A Quick and Dirty (and very #reckless) Guide on How to Expose your StartOS Server to clearnet using freedns.afraid.org

[DISCLAIMER: This guide is not associated with Start9 in any way, nor do they recommend or provide support for it. for any questions, send me a message)

Greetings! It’s Dread, your friendly Jamaican Bitcoiner.

While we all excitedly await the release of v0.4.0, some very adrenaline seeking members of the community would like to expose their Server to clearnet, and have remote access to it via a publicly accessible URL.

This is a quick guide for accomplishing this (very RISKY) task.

WARNING: This will expose your Server, and potentially your ENTIRE home network to the world wide web, full of terrors and internationally renown hackers. Consider carefully what you are putting at risk before trying this at home.

Ok, lets get to it:

Step 1: Set-up Port Forwarding on your home router

This will vary by router brand, so you will need to google how to configure port forwarding on your specific brand of router. The key is to forward port 80 from the IP address of your StartOS Server (192.168.x.x or something similar) to an external port you will remember (like port 42069). If your router gives you the option to isolate this IP address, I recommend you enable isolation. This will protect the rest of the devices on your network from unwanted intrusion.
(Sorry Starlink users, this will not work for you, Port Forwarding does not work on CG-NAT)

**Step 2: Find your public IP address **

This should be easy to find, you can use https://whatismyipaddress.com/ or any other similar tool.

Step 3: Create an account on https://freedns.afraid.org.

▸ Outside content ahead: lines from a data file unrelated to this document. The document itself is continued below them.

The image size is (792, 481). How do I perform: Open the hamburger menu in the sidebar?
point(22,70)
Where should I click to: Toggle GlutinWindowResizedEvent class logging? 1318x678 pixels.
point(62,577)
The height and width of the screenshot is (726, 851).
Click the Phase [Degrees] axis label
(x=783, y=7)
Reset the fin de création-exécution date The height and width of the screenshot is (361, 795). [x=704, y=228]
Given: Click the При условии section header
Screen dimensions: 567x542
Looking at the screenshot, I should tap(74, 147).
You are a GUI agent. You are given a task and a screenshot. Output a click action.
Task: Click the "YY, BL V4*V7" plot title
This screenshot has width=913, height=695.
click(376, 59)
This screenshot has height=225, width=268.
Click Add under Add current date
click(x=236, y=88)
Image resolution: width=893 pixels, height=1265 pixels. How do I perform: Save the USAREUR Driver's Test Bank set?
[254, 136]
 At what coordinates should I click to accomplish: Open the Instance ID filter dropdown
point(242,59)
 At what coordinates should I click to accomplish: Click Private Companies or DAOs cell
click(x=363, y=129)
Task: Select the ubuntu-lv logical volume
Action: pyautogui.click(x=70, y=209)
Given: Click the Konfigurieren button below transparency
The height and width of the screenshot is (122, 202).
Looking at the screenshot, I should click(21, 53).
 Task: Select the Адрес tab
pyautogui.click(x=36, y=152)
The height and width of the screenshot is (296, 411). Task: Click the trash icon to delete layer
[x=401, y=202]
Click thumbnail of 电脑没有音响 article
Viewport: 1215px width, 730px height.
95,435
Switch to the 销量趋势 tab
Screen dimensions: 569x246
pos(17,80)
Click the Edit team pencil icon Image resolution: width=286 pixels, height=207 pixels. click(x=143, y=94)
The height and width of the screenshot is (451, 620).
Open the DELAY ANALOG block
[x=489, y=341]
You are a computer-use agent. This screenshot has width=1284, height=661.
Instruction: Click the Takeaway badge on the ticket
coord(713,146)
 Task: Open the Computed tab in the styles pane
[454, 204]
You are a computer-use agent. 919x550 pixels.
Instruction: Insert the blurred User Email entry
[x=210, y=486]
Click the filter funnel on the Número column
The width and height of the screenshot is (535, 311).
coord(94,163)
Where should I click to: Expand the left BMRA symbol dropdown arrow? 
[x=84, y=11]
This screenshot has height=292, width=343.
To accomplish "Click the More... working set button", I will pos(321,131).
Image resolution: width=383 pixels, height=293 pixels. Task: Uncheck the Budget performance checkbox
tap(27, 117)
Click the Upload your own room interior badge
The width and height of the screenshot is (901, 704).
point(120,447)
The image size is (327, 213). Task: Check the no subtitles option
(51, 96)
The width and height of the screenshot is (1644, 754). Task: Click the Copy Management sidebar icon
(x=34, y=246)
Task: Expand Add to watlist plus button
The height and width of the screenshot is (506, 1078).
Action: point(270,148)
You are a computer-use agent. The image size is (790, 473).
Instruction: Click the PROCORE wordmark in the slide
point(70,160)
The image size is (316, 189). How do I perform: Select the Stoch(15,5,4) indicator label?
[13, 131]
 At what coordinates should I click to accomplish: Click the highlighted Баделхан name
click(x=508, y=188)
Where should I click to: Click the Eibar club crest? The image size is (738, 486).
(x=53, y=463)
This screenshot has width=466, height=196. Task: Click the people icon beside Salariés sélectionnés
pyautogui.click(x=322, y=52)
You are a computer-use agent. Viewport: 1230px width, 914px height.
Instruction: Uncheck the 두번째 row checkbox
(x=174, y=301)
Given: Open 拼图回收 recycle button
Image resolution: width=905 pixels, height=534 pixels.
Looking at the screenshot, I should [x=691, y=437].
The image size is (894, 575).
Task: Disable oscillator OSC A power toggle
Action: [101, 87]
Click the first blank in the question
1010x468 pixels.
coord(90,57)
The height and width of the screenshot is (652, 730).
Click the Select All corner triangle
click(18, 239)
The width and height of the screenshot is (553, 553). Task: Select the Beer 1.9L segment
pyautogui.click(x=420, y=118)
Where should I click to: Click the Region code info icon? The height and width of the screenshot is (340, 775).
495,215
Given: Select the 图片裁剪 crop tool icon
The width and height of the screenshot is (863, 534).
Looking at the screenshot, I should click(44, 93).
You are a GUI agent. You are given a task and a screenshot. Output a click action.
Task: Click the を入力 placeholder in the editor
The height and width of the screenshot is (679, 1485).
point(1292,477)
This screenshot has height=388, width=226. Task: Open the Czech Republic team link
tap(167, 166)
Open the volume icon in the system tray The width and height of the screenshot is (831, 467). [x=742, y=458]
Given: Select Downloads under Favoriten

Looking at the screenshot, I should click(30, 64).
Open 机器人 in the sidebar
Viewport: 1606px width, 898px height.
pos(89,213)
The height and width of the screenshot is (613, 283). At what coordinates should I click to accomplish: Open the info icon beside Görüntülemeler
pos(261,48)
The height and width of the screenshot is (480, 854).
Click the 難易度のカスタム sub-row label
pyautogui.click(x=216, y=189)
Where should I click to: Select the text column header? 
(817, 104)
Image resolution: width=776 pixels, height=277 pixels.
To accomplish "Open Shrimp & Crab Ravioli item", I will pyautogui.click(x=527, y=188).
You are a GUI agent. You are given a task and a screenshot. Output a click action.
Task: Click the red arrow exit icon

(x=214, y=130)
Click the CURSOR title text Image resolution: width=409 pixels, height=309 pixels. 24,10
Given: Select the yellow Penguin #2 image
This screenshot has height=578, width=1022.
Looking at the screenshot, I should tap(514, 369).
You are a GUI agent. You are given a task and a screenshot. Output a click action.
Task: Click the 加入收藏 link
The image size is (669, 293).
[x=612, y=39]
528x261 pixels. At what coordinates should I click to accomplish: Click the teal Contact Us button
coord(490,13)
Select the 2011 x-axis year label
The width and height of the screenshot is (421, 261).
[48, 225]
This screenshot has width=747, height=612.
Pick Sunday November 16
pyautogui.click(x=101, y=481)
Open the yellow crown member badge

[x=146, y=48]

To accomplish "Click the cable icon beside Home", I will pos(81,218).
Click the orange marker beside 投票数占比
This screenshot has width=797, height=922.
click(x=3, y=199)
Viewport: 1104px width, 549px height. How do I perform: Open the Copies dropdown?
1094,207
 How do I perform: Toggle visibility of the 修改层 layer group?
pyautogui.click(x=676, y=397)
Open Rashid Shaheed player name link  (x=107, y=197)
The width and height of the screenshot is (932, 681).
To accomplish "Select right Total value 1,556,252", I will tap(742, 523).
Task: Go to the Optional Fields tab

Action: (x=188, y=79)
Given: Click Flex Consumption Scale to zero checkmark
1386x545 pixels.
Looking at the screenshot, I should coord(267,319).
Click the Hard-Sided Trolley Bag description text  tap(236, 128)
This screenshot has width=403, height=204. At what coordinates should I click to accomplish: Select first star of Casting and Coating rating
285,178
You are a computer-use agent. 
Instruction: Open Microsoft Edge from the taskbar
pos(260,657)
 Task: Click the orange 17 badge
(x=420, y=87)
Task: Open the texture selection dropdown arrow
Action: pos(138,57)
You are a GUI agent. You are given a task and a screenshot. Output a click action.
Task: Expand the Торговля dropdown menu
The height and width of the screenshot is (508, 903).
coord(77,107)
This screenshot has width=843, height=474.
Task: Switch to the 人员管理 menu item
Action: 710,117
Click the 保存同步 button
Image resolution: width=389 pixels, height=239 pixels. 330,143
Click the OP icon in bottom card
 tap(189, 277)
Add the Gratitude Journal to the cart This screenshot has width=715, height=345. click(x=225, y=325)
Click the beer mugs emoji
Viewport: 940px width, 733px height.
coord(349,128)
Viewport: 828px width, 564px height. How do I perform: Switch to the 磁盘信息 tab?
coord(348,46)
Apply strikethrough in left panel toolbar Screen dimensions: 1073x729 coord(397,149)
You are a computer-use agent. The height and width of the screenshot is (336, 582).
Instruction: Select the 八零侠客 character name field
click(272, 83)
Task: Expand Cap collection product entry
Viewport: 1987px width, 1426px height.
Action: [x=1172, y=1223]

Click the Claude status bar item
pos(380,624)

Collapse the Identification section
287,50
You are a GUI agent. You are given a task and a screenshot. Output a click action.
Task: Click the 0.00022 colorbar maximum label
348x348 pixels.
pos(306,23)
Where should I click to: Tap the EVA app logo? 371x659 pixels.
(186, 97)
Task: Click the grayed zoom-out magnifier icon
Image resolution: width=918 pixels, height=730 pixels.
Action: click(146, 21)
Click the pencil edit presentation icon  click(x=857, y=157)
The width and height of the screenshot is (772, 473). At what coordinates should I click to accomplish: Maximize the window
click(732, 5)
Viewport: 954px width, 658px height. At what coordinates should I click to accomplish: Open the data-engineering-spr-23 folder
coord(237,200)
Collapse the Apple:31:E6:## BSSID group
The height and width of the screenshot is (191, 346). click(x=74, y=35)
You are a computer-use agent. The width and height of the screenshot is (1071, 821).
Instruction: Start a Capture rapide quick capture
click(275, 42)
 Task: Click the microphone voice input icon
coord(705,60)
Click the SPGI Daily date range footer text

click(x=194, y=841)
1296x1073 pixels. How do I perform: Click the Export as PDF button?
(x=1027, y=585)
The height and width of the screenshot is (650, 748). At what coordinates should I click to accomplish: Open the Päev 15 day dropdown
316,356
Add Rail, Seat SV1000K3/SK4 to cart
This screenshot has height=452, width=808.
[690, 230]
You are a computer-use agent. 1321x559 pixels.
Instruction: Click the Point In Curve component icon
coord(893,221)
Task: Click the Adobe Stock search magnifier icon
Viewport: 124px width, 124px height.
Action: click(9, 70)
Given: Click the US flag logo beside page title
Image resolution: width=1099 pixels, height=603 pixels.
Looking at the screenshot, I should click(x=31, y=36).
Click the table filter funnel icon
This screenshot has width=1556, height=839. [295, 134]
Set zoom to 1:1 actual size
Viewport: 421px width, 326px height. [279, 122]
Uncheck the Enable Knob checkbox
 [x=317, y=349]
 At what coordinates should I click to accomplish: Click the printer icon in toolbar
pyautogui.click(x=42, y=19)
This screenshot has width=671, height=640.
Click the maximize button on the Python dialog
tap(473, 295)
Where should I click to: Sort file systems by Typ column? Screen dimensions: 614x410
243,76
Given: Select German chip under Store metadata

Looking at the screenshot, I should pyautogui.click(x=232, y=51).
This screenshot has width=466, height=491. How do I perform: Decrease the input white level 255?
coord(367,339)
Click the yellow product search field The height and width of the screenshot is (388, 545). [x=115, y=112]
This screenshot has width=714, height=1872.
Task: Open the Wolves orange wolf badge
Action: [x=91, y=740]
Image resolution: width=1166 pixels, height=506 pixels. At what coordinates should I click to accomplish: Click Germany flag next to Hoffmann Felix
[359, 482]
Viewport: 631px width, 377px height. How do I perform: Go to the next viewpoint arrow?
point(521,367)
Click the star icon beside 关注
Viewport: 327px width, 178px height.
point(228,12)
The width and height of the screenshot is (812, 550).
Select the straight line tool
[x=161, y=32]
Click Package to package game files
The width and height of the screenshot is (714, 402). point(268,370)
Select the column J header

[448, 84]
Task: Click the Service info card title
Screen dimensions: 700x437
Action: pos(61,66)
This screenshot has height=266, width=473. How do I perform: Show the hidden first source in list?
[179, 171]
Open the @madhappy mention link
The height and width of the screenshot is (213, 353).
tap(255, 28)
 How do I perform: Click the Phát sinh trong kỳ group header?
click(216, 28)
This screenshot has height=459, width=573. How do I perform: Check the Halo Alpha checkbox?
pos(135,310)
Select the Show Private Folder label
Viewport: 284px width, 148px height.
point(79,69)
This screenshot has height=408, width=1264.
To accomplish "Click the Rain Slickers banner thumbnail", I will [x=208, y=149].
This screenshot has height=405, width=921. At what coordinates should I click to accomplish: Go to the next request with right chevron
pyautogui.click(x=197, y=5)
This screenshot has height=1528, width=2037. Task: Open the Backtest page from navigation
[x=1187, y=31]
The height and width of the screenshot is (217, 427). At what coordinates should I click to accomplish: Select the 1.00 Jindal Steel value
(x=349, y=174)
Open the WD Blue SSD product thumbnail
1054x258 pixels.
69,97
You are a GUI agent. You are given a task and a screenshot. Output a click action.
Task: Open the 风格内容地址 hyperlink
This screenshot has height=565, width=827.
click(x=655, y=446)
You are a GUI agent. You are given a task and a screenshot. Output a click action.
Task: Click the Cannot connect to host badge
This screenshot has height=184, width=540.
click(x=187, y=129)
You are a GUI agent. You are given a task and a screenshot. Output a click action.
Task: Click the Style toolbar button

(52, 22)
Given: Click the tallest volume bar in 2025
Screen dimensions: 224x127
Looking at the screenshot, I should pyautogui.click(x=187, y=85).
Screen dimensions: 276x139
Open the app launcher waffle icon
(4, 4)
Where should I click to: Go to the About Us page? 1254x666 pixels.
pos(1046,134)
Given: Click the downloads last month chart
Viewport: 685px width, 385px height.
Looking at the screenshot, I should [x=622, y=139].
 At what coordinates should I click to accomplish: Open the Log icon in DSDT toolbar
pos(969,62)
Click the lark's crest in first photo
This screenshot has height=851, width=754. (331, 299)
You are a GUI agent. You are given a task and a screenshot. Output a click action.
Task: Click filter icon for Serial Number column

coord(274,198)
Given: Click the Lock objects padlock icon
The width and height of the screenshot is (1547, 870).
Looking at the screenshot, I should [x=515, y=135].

Create an account here, its free!
Navigate to the Subdomains section. You can choose from several free domains, and then make up your own subdomain. For example, you can select chickenkiller.com and then add the subdomain myserver.chickenkiller.com to make that your own. Make sure to include your public IP address as the Destination (it should autopopulate).
Navigate to the Dynamic DNS section. This is where you get your URLs you can use to access your StartOS instance. If you can get a static IP address at home, good for you, but this also works for those who have IP addresses that change (almost everyone with residential internet). There are instructions on this site how to dynamically update URLs automatically when your IP address changes on your ISP.

Final Step: Test it out!

If everything went well, you should be able to access the login page for your Server at myserver.chickenkiller.com:42069 (or whatever you chose to call it). Congratulations! Your StartOS server is accessible over clearnet.

NOTE: This is only HTTP access, which prevents you from launching the UI for any of your services with web interfaces.

What you CAN do:

  • See the Tor addresses of all your services (if you don’t have them bookmarked)
  • Restart Services that might be having issues
  • Install new services from the Marketplace
  • Update service versions
  • Perform Actions on services

I hope this helps… and remember to disable all of this when v0.4.0 is released!

One Love,
Dread

6 Likes

Hi Dread,
thank you for the guide very informative.
Can you please explain why http access alone won’t be enough to launch the service UIs?
I’m asking out of curiosity.

Services use mDNS aliasing for their .locals, which is not handled by this method

Makes sense! I followed this guide and was able to access my admin panel from the Internet but not launch any uis.

hey mate, thanks for this really cool guide, will doing this also expose LND to clearnet and enable clearnet connections to other nodes?